> Directions:
Set down again exactly the lines of the listing below that fall between the line holding "This screenshot has height=576, width=1024." and the line holding "The height and width of the screenshot is (390, 689).", inclusive.

*** Block opens ***

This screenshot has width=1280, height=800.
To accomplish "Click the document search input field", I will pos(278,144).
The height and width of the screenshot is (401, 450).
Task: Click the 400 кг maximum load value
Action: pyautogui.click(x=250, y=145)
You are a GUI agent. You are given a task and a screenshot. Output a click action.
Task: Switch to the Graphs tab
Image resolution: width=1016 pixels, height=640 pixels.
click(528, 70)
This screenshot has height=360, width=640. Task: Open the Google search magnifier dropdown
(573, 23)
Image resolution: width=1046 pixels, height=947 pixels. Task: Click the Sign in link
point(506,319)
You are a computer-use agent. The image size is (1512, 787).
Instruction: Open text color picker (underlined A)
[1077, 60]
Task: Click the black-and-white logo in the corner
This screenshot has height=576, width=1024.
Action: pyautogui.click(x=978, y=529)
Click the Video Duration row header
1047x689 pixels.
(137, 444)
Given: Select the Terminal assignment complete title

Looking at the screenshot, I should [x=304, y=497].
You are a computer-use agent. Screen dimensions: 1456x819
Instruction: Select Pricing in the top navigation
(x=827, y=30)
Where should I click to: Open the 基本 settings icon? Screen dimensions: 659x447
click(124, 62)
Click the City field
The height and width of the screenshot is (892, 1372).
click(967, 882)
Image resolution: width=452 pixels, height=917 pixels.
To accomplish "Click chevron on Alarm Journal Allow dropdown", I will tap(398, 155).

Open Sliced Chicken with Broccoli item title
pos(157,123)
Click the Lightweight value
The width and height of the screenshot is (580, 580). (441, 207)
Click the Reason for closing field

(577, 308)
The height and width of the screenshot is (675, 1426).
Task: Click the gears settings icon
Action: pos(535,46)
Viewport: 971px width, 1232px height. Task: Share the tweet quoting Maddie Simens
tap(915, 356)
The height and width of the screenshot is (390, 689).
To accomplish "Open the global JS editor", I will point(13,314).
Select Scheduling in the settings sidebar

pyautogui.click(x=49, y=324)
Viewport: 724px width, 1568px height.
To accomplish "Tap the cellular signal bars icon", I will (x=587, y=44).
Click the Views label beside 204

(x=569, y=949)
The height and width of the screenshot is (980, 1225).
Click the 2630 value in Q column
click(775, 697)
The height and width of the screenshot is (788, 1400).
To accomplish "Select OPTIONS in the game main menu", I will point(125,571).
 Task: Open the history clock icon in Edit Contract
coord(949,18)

*** Block closes ***

> Exercise result:
This screenshot has height=576, width=1024.
Action: pyautogui.click(x=978, y=529)
Click the Video Duration row header
1047x689 pixels.
(137, 444)
Given: Select the Terminal assignment complete title

Looking at the screenshot, I should [x=304, y=497].
You are a computer-use agent. Screen dimensions: 1456x819
Instruction: Select Pricing in the top navigation
(x=827, y=30)
Where should I click to: Open the 基本 settings icon? Screen dimensions: 659x447
click(124, 62)
Click the City field
The height and width of the screenshot is (892, 1372).
click(967, 882)
Image resolution: width=452 pixels, height=917 pixels.
To accomplish "Click chevron on Alarm Journal Allow dropdown", I will tap(398, 155).

Open Sliced Chicken with Broccoli item title
pos(157,123)
Click the Lightweight value
The width and height of the screenshot is (580, 580). (441, 207)
Click the Reason for closing field

(577, 308)
The height and width of the screenshot is (675, 1426).
Task: Click the gears settings icon
Action: pos(535,46)
Viewport: 971px width, 1232px height. Task: Share the tweet quoting Maddie Simens
tap(915, 356)
The height and width of the screenshot is (390, 689).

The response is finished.